(JOB A)
Which rows below contain the string "width"? Select each of them, treating case as significant.

(PASSAGE TO READ)

::::::::

In a cluster with mixed NPU products (for example, both RBLN-CA25 and RBLN-CR03 cards), a Pod that requests the generic rebellions.ai/npu resource may be scheduled onto any node with an NPU. Use the product label applied by NPU Feature Discovery, rebellions.ai/npu.product, together with nodeSelector or nodeAffinity to pin the workload to a specific model.

nodeSelector: single product

apiVersion: v1
kind: Pod
metadata:
  name: npu-pod-ca25
spec:
  nodeSelector:
    rebellions.ai/npu.product: RBLN-CA25
  containers:
    - name: workload
      image: ubuntu:latest
      resources:
        limits:
          rebellions.ai/npu: 1

nodeAffinity: multiple products

apiVersion: v1
kind: Pod
metadata:
  name: npu-pod-atom-family
spec:
  affinity:
    nodeAffinity:
      requiredDuringSchedulingIgnoredDuringExecution:
        nodeSelectorTerms:
          - matchExpressions:
              - key: rebellions.ai/npu.family
                operator: In
                values: [ATOM]
  containers:
    - name: workload
      image: ubuntu:latest
      resources:
        limits:
          rebellions.ai/npu: 1

Previous resource names by card

The resource names by card (rebellions.ai/ATOM, rebellions.ai/REBEL) are no longer recommended for new deployments. Prefer the generic rebellions.ai/npu resource paired with NFD labels as shown above. See RBLN NPU Feature Discovery for the full label reference.

Configuration Reference

The tables below summarize the key configuration options in values.yaml. Each section maps to an entry in the Core Components overview.

Pass any of these values with --set <key>=<value> (or -f my-values.yaml) when running helm install or helm upgrade.

To see the chart's full values list and template comments, including keys not shown in the tables below, run:

1
2
3
$ export CHART_VERSION=0.4.0

$ helm show values oci://docker.io/rebellions/rbln-npu-operator-chart --version ${CHART_VERSION}

The image.* blocks follow the standard Helm chart convention with four sub-keys:

1
2
3
4
5
image:
  registry: <registry>
  repository: <repository>
  tag: <chart default>     # actual value fixed by the chart; see `helm show values` above
  pullPolicy: <pullPolicy>

In the Default column below, this is condensed as <registry>/<repository>:<tag> plus the pullPolicy: on a second line.

::::::::

(GIVEN RECORDS)

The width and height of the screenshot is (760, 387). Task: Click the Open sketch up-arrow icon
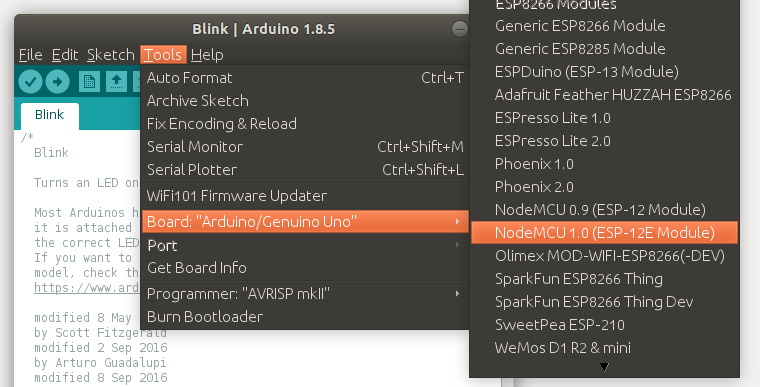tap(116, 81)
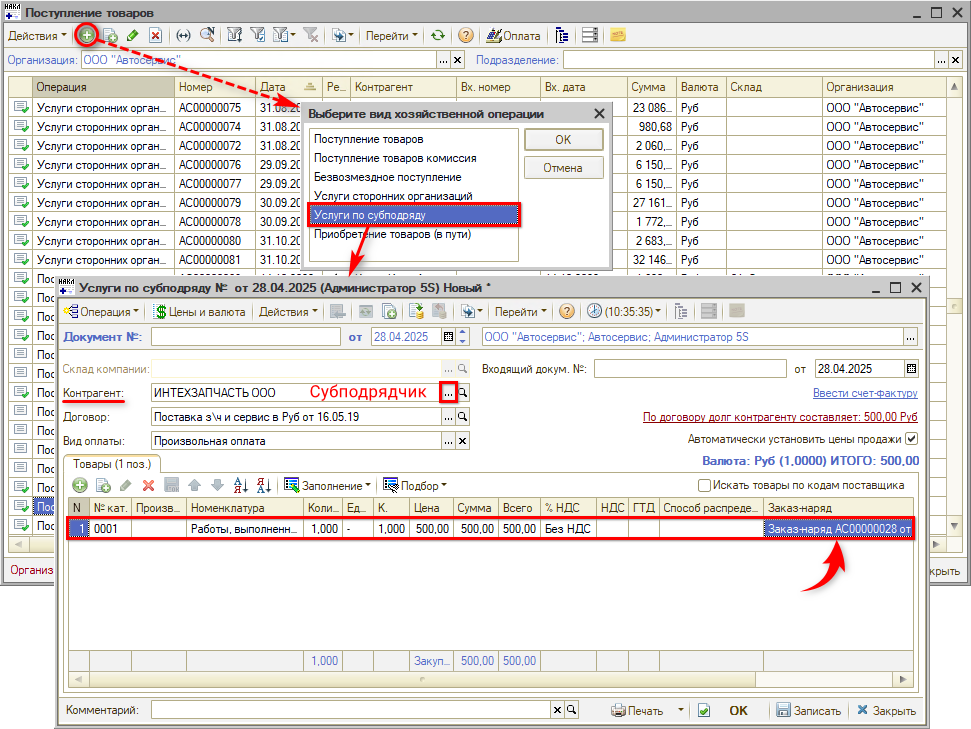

::::::::

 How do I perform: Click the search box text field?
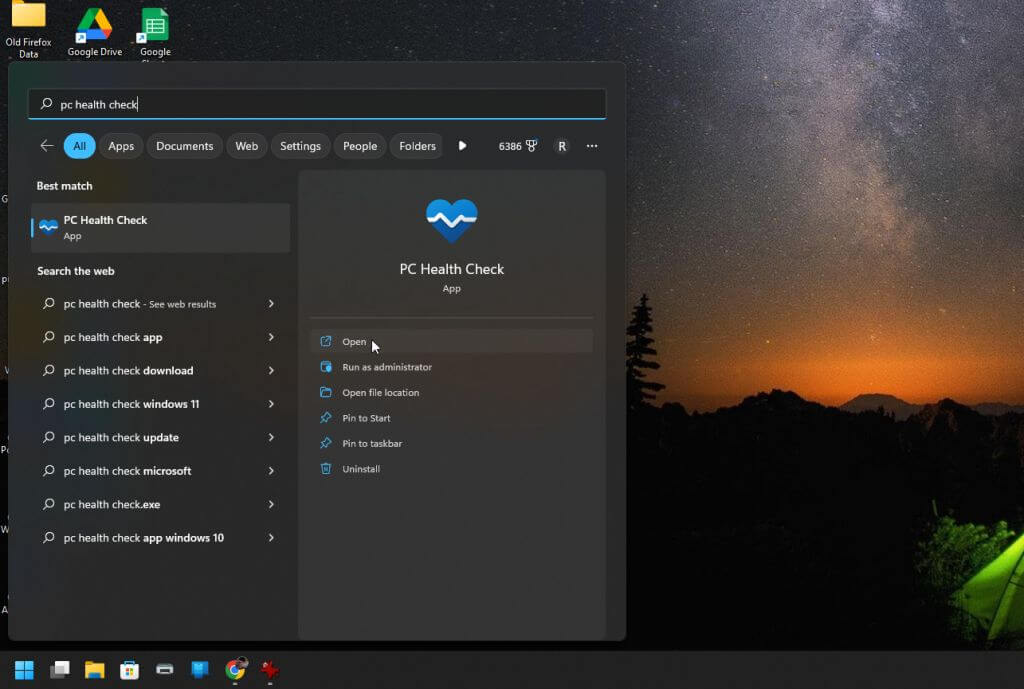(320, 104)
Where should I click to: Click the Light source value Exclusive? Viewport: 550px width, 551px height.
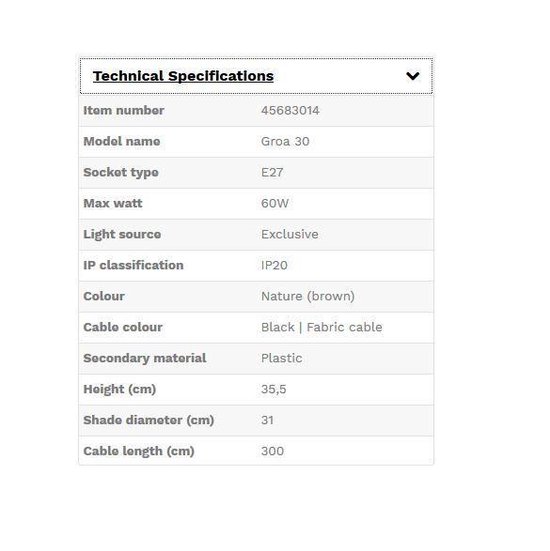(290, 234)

::::::::

(JOB B)
Return the stretch of the NPU scheduling text that begins at the words "In a cluster" and stops after "a specific model.", copied word for word.

(WRITTEN ANSWER A)
The width and height of the screenshot is (760, 387). Task: Click the Open sketch up-arrow icon
Where should I click to: Click the Light source value Exclusive? Viewport: 550px width, 551px height.

(WRITTEN ANSWER B)
In a cluster with mixed NPU products (for example, both RBLN-CA25 and RBLN-CR03 cards), a Pod that requests the generic rebellions.ai/npu resource may be scheduled onto any node with an NPU. Use the product label applied by NPU Feature Discovery, rebellions.ai/npu.product, together with nodeSelector or nodeAffinity to pin the workload to a specific model.